There are already more than one hundred International Schools in the country today, and we can only expect more of them to be established in the future. Begun in the early 1980’s for the children of expatriates in Sri Lanka working under various projects these schools were later thrown open to local students too whose parents could afford to pay high fees for an English medium education of international standards. At the beginning these International Schools were mainly located in urban centres such as Colombo and Kandy; but today they are found even in some remote places, and cater to a mainly local student population. International Schools are business ventures registered under the Board of Investment (BOI) and as such do not come under any government ministry responsible for education. They are autonomous private institutions the majority of which prepare students for British examinations.

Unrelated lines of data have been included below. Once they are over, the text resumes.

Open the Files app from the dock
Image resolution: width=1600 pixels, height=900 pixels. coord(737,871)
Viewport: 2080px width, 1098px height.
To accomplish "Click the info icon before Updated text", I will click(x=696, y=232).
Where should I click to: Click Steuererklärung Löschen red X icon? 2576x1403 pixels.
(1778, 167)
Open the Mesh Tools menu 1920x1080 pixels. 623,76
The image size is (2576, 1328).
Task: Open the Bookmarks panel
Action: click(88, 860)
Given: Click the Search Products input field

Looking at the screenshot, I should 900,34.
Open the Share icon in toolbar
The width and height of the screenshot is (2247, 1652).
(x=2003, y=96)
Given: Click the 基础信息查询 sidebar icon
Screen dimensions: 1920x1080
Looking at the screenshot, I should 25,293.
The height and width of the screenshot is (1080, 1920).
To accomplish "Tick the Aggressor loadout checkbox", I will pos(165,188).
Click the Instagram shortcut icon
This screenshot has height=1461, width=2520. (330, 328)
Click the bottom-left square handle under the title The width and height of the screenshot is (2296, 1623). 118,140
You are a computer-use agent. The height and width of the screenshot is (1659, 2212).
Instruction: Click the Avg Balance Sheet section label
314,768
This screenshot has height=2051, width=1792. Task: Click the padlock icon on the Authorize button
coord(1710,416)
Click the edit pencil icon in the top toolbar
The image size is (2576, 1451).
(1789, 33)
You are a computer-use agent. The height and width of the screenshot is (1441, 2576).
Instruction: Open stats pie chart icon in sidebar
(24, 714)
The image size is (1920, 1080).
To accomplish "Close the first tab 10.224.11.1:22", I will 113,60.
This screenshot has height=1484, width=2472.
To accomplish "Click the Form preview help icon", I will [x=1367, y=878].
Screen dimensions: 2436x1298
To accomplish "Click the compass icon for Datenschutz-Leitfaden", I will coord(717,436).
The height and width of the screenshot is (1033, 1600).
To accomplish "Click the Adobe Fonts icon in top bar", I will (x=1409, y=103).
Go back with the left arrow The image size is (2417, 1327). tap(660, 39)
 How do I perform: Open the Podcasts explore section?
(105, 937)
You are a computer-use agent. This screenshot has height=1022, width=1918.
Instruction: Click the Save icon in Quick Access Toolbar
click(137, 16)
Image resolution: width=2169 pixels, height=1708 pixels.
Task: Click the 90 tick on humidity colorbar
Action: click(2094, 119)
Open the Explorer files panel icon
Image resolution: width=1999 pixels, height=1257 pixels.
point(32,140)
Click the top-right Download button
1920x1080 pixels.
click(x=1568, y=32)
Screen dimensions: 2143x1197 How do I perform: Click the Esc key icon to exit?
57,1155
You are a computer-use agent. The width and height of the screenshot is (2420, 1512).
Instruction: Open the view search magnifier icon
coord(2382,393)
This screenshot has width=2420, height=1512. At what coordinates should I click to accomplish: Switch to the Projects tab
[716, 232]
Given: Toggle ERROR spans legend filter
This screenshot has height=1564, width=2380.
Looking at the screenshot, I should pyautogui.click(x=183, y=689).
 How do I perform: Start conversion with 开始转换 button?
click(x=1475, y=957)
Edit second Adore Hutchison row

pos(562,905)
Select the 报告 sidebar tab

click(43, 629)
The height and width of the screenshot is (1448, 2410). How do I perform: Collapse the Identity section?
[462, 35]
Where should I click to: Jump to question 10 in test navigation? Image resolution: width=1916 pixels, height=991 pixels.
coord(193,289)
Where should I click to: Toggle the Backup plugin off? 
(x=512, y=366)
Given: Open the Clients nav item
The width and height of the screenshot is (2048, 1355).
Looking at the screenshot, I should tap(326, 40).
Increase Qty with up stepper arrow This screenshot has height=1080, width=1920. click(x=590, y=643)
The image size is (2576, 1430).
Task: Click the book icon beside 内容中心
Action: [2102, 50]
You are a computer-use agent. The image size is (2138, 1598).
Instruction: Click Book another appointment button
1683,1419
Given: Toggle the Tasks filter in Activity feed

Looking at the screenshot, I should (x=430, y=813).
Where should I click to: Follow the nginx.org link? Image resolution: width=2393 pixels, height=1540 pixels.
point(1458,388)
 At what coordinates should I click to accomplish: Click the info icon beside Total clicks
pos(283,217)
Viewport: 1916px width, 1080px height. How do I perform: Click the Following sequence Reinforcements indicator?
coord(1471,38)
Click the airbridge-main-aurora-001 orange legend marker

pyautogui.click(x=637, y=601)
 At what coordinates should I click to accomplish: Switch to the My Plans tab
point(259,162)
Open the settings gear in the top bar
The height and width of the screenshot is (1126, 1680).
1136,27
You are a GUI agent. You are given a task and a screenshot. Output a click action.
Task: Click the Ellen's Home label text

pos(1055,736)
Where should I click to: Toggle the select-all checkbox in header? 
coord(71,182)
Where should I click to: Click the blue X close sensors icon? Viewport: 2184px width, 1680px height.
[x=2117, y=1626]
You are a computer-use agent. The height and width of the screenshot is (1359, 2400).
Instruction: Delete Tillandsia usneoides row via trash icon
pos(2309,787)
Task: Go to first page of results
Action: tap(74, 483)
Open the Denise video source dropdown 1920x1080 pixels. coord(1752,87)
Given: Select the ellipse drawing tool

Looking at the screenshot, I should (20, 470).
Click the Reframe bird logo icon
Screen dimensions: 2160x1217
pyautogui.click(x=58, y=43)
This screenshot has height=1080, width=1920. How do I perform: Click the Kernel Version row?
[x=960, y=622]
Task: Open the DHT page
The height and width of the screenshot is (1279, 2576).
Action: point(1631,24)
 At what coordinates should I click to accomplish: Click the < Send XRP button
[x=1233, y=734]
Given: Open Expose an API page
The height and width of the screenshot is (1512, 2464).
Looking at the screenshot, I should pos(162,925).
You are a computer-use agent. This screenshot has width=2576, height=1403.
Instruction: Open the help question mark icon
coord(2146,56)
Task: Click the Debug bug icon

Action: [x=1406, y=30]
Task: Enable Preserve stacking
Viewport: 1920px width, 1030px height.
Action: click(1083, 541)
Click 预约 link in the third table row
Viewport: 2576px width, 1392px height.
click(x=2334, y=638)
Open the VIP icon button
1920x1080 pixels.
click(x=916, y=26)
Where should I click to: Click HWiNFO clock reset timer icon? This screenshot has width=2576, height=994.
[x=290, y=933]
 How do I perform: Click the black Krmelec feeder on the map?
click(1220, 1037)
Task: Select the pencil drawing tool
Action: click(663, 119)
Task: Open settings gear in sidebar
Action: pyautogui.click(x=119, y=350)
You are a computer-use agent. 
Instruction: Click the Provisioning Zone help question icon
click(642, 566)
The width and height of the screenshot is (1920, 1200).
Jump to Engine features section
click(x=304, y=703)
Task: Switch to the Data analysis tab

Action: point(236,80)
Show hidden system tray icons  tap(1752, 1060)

International schools are probably the least ‘national’ in a vitally important sense, though not all such institutions would deserve that description. The education they deal in may be of ‘international’ standards. But if it has no ‘national’ value the country will be just wasting its resources. The education of the country’s young is an unavoidable national responsibility that we all share. The government should help the international schools to be pro-national institutions without writing them off as a systemic aberration.
Today, the formal education system in Sri Lanka is being subjected to some profound changes, albeit tacitly. The reintroduction of the English medium along with the reauthorization of private education amounts to a virtual reversal of the post-independence reforms, obviously demanded by the exigencies of the fresh national resurgence that is taking place in the wake of decades of relative stagnation. In this context, the state cannot and should not relinquish its responsibility and initiative in education. Whether the schools are government or non-government, national or international, they are all sustained on the country’s wealth, and the people have a right to demand value for their money. What the country needs out of education is a generation of young people equipped with the knowledge and skills, and the moral character necessary to work for the happiness of all Sri Lankans without discrimination.